### Instructions to follow
The lines below starting at the line containing "Salta (191, 452)" and ending at the line containing "Каталог (12, 2497)" are to be repeated exactly, with both ends kept and nothing else added.

### Study material
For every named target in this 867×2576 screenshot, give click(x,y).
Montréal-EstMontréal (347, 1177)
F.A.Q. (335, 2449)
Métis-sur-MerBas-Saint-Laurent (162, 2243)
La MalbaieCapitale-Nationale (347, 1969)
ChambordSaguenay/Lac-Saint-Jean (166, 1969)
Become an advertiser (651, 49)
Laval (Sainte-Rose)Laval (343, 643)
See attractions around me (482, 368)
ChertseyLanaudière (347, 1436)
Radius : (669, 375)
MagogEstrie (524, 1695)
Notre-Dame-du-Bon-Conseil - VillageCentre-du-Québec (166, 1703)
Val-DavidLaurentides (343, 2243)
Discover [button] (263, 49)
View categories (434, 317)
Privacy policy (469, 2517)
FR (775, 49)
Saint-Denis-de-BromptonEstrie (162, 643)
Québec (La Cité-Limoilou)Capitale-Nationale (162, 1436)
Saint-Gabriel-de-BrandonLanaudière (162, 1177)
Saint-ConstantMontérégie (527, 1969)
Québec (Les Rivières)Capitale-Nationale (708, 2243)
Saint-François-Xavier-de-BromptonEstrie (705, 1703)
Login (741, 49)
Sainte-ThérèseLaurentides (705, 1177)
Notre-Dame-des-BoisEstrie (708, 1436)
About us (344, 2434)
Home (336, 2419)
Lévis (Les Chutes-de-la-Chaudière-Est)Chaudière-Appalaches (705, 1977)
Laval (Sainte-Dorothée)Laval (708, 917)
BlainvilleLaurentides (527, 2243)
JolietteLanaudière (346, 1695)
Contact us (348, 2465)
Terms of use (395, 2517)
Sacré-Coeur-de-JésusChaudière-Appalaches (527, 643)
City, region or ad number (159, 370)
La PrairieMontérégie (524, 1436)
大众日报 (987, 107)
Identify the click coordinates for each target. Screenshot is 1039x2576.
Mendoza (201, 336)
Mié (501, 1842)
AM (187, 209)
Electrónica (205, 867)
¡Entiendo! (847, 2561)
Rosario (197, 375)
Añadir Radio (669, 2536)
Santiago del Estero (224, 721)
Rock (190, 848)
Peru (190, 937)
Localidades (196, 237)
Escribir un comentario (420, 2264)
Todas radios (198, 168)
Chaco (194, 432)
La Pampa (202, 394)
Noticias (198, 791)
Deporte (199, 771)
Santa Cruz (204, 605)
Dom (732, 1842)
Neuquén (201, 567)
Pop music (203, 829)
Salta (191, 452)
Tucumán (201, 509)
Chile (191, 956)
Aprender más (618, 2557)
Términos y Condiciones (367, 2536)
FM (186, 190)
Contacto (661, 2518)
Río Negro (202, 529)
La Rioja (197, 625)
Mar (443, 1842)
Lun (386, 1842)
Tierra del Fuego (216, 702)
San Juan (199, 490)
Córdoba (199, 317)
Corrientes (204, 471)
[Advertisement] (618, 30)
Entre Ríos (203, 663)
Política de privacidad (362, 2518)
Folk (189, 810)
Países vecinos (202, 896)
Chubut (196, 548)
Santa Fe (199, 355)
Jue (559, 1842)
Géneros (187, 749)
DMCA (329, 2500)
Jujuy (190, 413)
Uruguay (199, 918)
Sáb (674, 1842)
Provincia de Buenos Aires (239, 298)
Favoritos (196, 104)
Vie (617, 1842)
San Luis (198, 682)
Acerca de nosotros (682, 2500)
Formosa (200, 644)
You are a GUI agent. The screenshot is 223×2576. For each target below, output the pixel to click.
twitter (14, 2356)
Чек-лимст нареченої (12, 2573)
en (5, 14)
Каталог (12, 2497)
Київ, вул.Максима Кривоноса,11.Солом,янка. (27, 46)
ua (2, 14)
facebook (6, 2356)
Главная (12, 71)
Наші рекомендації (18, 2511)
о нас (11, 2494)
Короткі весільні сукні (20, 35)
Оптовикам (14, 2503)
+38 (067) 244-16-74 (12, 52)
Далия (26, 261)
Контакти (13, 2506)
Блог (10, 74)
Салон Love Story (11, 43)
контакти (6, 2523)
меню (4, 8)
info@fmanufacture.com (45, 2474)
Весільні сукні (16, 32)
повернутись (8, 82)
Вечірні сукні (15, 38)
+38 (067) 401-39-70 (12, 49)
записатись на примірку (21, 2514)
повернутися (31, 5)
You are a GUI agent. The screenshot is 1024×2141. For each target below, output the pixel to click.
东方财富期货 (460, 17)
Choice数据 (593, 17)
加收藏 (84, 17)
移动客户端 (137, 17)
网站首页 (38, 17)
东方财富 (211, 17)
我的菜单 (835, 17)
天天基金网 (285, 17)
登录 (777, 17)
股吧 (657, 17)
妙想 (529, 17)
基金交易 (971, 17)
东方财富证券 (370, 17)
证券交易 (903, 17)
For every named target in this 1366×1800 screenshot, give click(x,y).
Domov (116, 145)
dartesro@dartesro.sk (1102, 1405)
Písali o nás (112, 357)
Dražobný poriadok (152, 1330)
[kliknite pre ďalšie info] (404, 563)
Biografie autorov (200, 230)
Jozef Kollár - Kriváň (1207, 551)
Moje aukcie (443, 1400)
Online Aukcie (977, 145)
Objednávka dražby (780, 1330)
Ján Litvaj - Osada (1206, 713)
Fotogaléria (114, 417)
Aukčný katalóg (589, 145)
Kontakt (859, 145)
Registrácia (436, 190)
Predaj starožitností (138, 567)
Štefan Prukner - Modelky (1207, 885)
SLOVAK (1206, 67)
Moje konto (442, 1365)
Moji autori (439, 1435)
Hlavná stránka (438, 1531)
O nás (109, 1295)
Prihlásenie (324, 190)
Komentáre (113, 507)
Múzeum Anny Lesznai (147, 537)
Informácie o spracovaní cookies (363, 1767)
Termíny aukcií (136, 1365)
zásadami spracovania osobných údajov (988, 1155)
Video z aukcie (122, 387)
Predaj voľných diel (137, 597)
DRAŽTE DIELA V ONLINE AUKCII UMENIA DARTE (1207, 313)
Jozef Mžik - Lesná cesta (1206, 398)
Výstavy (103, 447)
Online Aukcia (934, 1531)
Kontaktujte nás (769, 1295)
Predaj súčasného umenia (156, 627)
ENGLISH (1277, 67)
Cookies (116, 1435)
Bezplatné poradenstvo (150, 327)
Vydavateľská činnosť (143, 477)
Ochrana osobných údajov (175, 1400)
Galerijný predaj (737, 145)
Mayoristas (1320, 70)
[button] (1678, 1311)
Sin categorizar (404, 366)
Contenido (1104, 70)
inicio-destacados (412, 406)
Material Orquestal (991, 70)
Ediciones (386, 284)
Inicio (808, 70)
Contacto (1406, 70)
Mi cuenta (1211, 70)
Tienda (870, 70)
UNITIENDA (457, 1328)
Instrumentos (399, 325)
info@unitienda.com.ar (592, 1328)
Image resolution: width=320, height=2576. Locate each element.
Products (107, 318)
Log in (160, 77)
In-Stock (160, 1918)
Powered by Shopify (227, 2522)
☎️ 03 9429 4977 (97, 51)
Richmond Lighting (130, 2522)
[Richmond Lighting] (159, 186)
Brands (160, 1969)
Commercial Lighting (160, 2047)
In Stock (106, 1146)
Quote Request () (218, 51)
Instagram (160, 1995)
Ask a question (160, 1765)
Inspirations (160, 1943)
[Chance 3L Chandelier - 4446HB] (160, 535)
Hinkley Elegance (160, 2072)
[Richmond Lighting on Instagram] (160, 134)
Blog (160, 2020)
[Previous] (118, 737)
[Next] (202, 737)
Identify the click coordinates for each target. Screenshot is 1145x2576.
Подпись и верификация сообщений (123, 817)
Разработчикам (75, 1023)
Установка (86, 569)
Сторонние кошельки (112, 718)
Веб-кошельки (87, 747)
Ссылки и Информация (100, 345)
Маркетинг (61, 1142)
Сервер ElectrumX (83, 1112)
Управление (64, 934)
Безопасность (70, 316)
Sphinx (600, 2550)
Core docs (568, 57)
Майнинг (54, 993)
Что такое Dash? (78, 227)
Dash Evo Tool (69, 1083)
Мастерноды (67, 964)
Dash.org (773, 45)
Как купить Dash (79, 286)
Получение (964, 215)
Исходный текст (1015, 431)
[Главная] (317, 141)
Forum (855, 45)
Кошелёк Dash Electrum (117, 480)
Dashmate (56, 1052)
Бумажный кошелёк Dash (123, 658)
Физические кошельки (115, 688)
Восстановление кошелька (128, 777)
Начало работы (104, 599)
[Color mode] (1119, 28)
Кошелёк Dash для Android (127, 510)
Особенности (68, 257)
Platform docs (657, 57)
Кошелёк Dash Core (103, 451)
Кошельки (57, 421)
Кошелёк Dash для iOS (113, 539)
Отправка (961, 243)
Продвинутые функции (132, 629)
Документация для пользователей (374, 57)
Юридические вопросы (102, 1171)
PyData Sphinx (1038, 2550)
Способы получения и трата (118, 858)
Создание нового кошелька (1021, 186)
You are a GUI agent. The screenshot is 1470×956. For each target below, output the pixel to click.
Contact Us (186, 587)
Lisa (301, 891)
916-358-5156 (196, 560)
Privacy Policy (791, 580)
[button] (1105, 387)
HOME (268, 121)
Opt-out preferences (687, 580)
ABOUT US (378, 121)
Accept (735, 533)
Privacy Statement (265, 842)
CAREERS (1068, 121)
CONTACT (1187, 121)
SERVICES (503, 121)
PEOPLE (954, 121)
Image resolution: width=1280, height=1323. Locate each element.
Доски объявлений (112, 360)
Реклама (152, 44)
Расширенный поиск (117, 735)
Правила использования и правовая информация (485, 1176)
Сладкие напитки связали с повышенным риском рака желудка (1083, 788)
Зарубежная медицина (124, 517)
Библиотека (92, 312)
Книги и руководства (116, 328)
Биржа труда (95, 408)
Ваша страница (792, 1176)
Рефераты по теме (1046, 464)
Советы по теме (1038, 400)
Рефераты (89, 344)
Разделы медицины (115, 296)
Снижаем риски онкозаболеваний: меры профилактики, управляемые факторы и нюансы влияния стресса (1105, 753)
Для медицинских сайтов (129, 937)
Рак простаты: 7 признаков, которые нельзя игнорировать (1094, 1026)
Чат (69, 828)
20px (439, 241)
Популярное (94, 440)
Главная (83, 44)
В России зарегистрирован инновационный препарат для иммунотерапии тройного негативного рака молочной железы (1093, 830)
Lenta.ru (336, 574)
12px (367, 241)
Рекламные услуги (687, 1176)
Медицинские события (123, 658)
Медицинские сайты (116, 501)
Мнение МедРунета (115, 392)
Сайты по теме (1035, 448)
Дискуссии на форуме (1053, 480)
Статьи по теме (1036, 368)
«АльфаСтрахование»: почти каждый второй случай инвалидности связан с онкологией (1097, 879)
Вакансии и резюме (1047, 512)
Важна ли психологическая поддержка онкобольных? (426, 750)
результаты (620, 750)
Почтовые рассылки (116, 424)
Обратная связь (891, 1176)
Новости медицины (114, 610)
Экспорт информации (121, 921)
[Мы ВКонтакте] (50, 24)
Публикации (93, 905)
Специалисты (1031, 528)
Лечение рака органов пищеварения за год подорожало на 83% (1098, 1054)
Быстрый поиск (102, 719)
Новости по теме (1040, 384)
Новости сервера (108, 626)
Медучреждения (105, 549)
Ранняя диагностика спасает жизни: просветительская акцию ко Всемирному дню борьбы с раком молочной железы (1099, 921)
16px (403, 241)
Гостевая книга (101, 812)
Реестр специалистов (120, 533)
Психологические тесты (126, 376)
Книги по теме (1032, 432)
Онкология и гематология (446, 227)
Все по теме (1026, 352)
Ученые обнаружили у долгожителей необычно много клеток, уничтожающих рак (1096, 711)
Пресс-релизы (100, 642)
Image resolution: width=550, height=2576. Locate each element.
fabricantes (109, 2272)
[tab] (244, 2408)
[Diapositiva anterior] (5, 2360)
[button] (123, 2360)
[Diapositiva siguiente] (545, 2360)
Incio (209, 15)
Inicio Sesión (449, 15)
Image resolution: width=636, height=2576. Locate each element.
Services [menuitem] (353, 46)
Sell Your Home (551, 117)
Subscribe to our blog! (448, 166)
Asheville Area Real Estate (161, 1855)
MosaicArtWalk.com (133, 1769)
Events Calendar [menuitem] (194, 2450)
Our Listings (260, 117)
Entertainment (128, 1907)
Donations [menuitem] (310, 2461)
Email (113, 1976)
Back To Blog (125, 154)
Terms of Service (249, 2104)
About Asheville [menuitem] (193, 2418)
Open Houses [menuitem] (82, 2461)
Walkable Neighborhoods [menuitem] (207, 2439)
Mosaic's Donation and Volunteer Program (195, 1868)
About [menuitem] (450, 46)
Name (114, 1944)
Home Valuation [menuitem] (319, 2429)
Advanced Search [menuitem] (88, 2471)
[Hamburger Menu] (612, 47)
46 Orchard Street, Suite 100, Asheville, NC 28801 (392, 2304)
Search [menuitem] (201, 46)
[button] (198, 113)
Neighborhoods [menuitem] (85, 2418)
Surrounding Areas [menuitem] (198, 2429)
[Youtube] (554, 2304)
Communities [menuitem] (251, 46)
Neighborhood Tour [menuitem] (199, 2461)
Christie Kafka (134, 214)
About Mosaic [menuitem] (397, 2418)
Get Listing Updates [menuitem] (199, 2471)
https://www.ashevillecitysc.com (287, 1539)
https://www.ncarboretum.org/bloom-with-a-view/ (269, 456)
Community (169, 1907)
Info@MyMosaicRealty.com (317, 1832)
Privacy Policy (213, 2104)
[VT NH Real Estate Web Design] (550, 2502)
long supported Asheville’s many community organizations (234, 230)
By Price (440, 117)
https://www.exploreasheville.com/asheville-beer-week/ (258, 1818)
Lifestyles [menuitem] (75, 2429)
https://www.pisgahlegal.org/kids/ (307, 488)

### Written solution
Salta (191, 452)
Tucumán (201, 509)
Chile (191, 956)
Aprender más (618, 2557)
Términos y Condiciones (367, 2536)
FM (186, 190)
Contacto (661, 2518)
Río Negro (202, 529)
La Rioja (197, 625)
Mar (443, 1842)
Lun (386, 1842)
Tierra del Fuego (216, 702)
San Juan (199, 490)
Córdoba (199, 317)
Corrientes (204, 471)
[Advertisement] (618, 30)
Entre Ríos (203, 663)
Política de privacidad (362, 2518)
Folk (189, 810)
Países vecinos (202, 896)
Chubut (196, 548)
Santa Fe (199, 355)
Jue (559, 1842)
Géneros (187, 749)
DMCA (329, 2500)
Jujuy (190, 413)
Uruguay (199, 918)
Sáb (674, 1842)
Provincia de Buenos Aires (239, 298)
Favoritos (196, 104)
Vie (617, 1842)
San Luis (198, 682)
Acerca de nosotros (682, 2500)
Formosa (200, 644)
You are a GUI agent. The screenshot is 223×2576. For each target below, output the pixel to click.
twitter (14, 2356)
Чек-лимст нареченої (12, 2573)
en (5, 14)
Каталог (12, 2497)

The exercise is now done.